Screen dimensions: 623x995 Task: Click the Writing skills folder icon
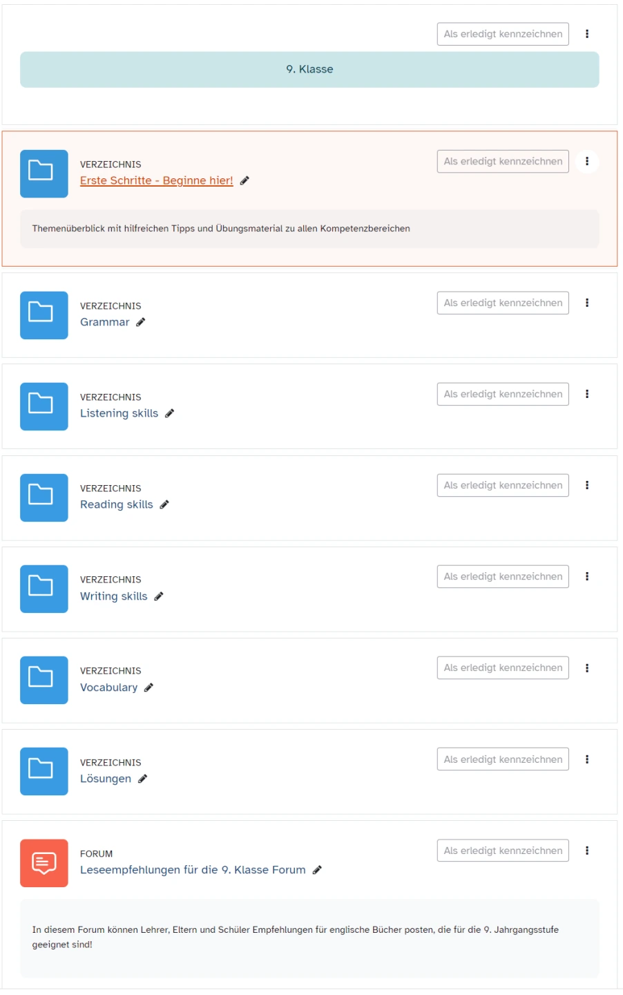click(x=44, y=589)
...
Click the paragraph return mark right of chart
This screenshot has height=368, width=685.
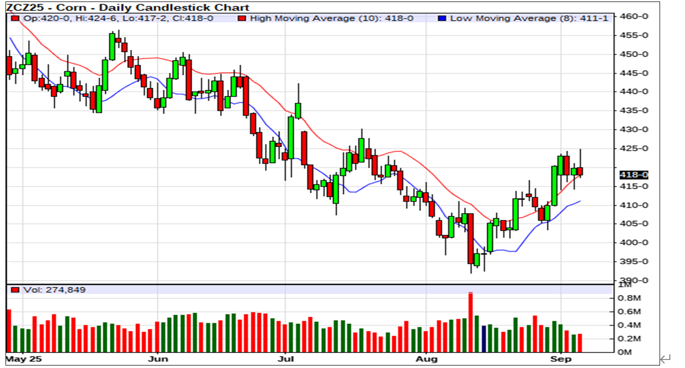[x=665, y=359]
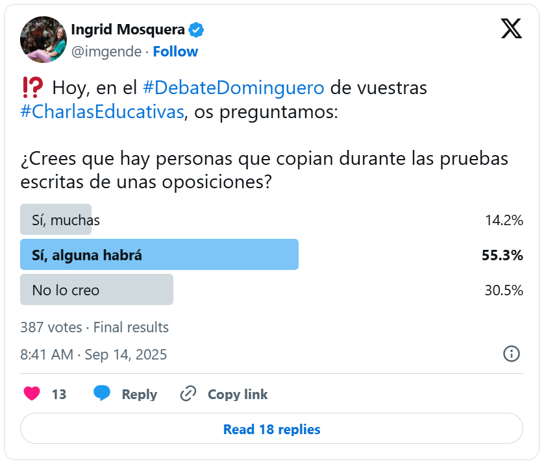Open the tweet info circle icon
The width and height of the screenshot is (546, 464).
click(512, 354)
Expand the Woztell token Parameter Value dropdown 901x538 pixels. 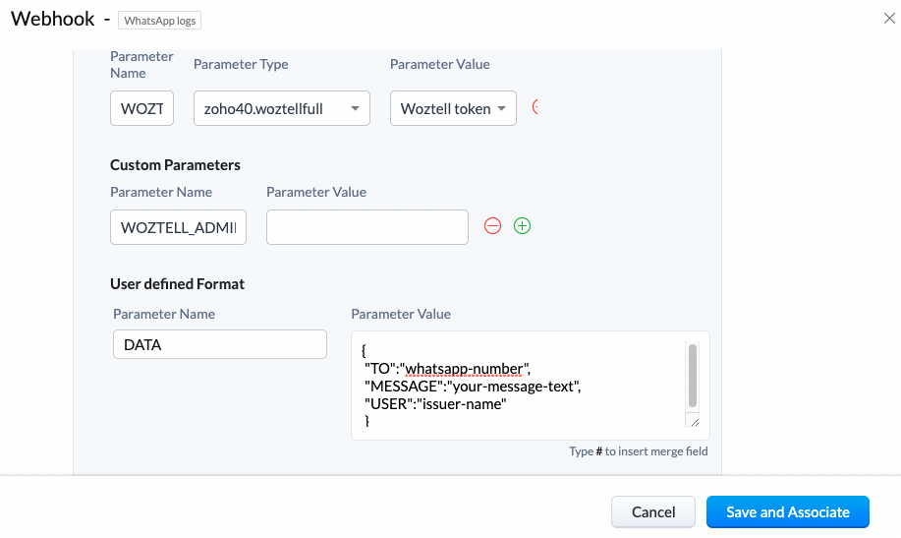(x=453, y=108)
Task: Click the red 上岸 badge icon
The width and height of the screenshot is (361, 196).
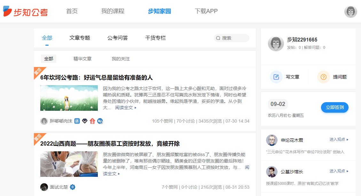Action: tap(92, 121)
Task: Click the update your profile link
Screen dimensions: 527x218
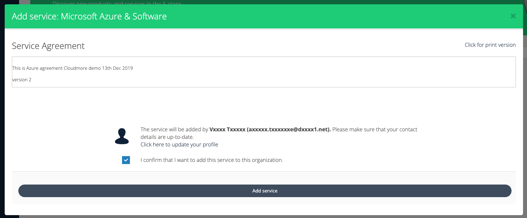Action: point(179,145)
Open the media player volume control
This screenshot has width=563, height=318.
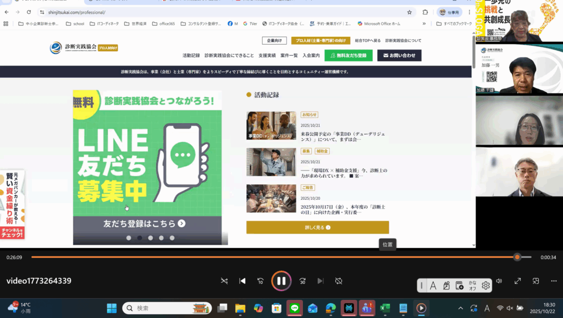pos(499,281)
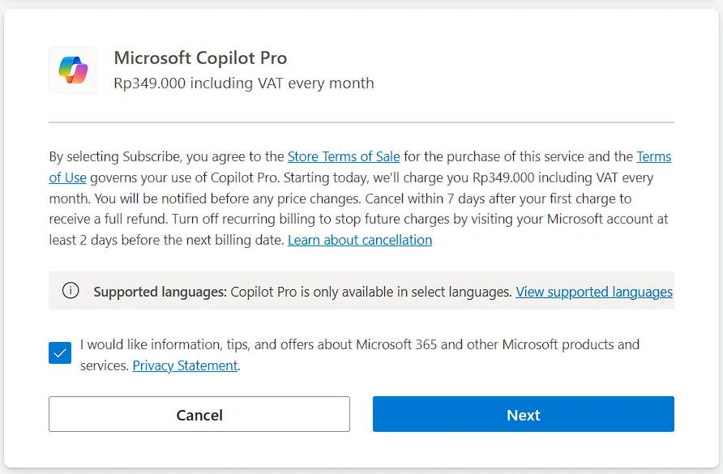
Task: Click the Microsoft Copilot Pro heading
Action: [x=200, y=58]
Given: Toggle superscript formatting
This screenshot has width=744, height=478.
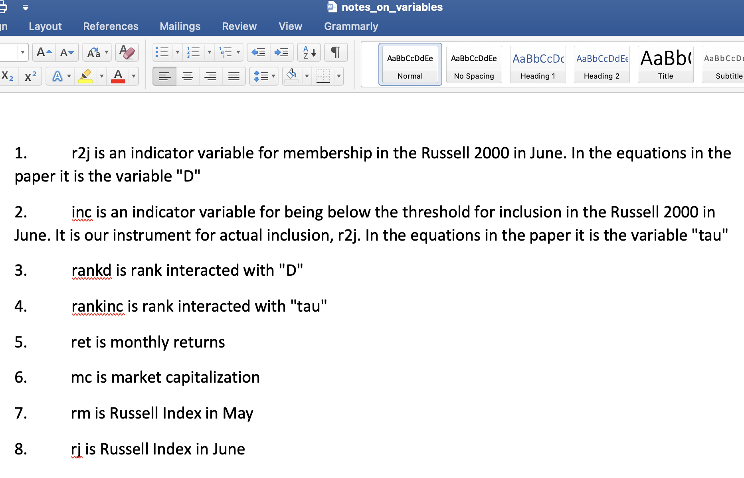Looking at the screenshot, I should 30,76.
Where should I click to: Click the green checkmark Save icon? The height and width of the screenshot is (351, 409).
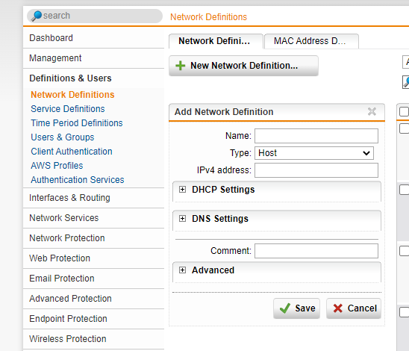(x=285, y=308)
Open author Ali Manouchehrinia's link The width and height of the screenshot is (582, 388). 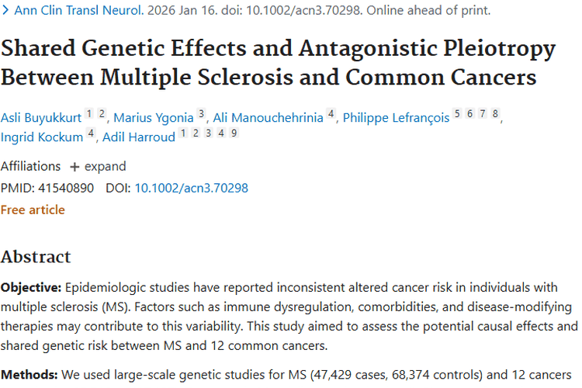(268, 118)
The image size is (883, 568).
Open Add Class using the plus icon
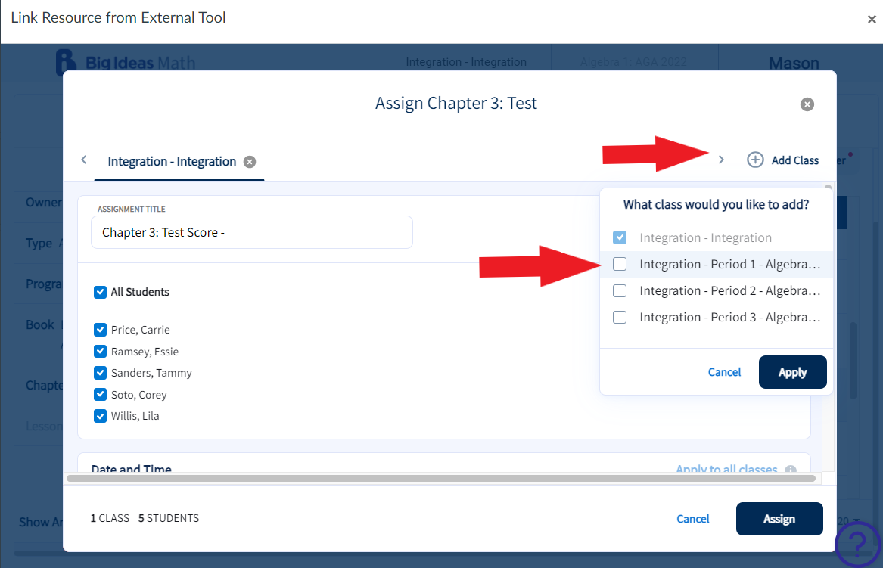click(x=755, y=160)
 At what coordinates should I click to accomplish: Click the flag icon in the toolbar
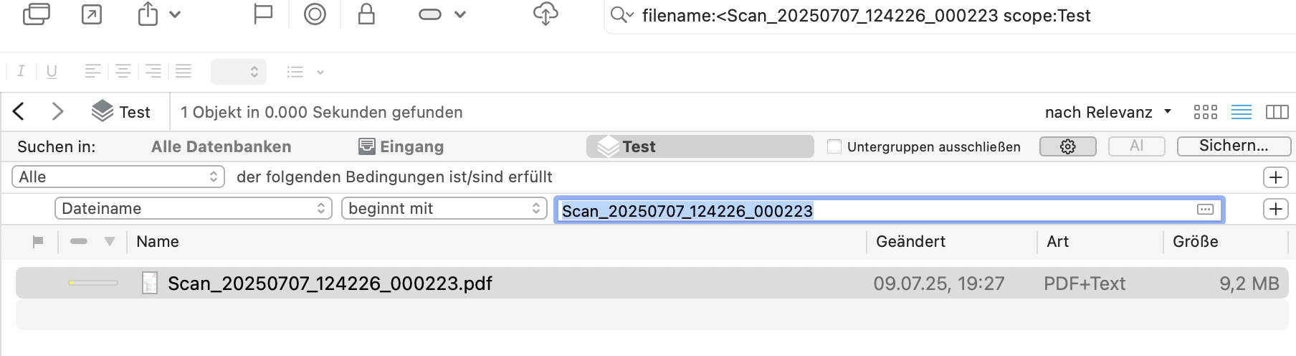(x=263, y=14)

■ **Written instruction**
Rewrite the records starting with the line containing "Screen dimensions: 623x995" and going on through the line containing "click(x=44, y=589)", putting "Reading skills" in place of "Writing skills" and keeping everything else the same. Omit the pictures from your answer.

■ **Solution**
Screen dimensions: 623x995 Task: Click the Reading skills folder icon
click(x=44, y=589)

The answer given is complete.